This article elaborates on ‘Compliance Requirements’. To continuously improve and strengthen the internal control system, management regularly performs activities to identify the current and new applicable laws and regulations. The overall internal control system of an organization must support compliance with regulatory and legal requirements with which the organization must comply.
What is Compliance Risk?
Compliance risk is the risk of non-compliance with applicable laws and regulations. Noncompliance with such laws and regulations may lead them to face financial losses, reputational losses, and loss of market share as customers lose confidence in the organization.
Functions and processes where significant compliance requirements are issued by regulators are areas where an organization must establish robust internal controls to avoid sanctions, investigations, and enforcement procedures. These are the processes where the tolerance level is set at a very minimum or zero.
For example, an account must not be opened if the customer’s due diligence process is not completed. Therefore, performing an appropriate due diligence process is a key and significant control in the account-opening process.
Another critical process, which mainly relates to banks and financial institutions is transaction monitoring, where customers’ transactions are monitored on a regular basis to identify any suspicious transaction or activity in the customers’ accounts. Performing investigation of customers’ transactions and activities, due to the breach of transaction threshold built into the AML monitoring system, is an important control activity. Performing such a control activity is a regulatory requirement in many countries around the world.
Compliance risk is mostly interrelated with other categories of risks faced by an organization because it often overlaps with similar activities or sources of risks. However, for the sake of assessing an accurate profile of entity-wide compliance risk assessment, the compliance risk must be measured and managed separately from other categories of risks.
For some areas in an organization, a single activity of a business may lead to multiple sources of risks. For example, the borrower risk assessment is a regulatory compliance requirement, but it may also require the assessment and analysis of the borrower for management of credit risk. In this example, the risks in a single activity (inadequate capturing of the borrower’s information) may lead to multiple loss events, and hence, is a source of multiple risks, including credit risk (risk of loss of lending amount) and compliance risk (risk of regulatory penalties).
Three categories of Compliance Risk
In practice, there are essentially three broad categories in which compliance risk loss events can be categorized:
- Strategic Risk: This category comprises risks which can have an impact on the strategic operations of an organization, such as product license cancelation or market restrictions.

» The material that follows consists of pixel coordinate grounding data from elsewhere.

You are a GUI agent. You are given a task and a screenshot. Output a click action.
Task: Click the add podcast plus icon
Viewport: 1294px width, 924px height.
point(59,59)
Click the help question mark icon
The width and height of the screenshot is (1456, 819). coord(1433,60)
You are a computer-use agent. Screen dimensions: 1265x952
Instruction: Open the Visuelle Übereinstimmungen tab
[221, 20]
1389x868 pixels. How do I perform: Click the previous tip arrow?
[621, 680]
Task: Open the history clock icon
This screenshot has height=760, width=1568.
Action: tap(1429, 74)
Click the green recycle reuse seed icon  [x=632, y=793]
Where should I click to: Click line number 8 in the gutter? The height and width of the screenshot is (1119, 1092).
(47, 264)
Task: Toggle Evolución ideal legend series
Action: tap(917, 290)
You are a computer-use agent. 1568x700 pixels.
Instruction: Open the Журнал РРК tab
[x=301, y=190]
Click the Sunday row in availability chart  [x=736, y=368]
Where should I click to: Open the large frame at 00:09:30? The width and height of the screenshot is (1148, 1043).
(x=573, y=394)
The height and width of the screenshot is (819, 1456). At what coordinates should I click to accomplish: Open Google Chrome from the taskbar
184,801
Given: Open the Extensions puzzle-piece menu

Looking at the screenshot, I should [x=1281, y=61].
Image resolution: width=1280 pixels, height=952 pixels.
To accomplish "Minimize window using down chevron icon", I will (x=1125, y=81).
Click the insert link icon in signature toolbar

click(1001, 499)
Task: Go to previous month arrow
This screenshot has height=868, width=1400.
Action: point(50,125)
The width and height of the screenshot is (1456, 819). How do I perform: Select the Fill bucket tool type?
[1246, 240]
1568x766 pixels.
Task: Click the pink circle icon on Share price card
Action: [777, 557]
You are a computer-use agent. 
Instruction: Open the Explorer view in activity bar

- Reputational Risk: This category describes damages to the reputation in the case of adverse media coverage or any other negative news, which might lead to a loss of customers and partnerships.
- Financial Risk: This category comprises risks and events that may arise as a result of facing financial penalties or fines levied by the regulatory authorities or other enforcement bodies relevant for a particular organization.
Depending on the size of the organization and complexity of business operations, the board and management identify applicable laws and regulations, which the organization must comply with. Usually, the tolerance level is set as zero by the board and management to ensure that employees take the rules and regulations very seriously and comply with the applicable provisions in letter and spirit. Organizations take various measures to control the risks of non-compliance with applicable laws, rules, regulations, and standards.
For this purpose, organizations tend to have a systematic procedure in place to deal with new laws, regulations, and standards being released or existing regulations being updated. The new regulations or updates in most cases are a way forward, but in some cases for organizations, it takes considerable time and effort to implement the changes, which gives rise to the risk of non-compliance.
There are various types of organizations on which different regulatory requirements are applicable.
For example, financial institutions are exposed to unprecedented levels of change in regulatory requirements due to the aftermath of global financial crises. No matter how stringent the regulation is, financial institutions must maintain a zero-risk appetite for compliance risk. Banks are considered the most regulated organizations. Exemplary regulations that banks have to comply with all over the world include Anti-Money Laundering regulations, risk-management regulations, customer relationship management regulations, internet banking regulations, and data-protection regulations. All these regulations are to be complied with by the bank for which the bank’s management is overall responsible.
Another example relates to organizations that are performing e-commerce businesses activities. These organizations are commonly required to ensure compliance with regulations such as data-protection regulations, AML regulations, and various other types of regulations.
In order to continuously improve and tighten the internal control system, the management performs activities that aims to identify the current and new applicable laws and regulations. This article elaborates on ‘Compliance Requirements’.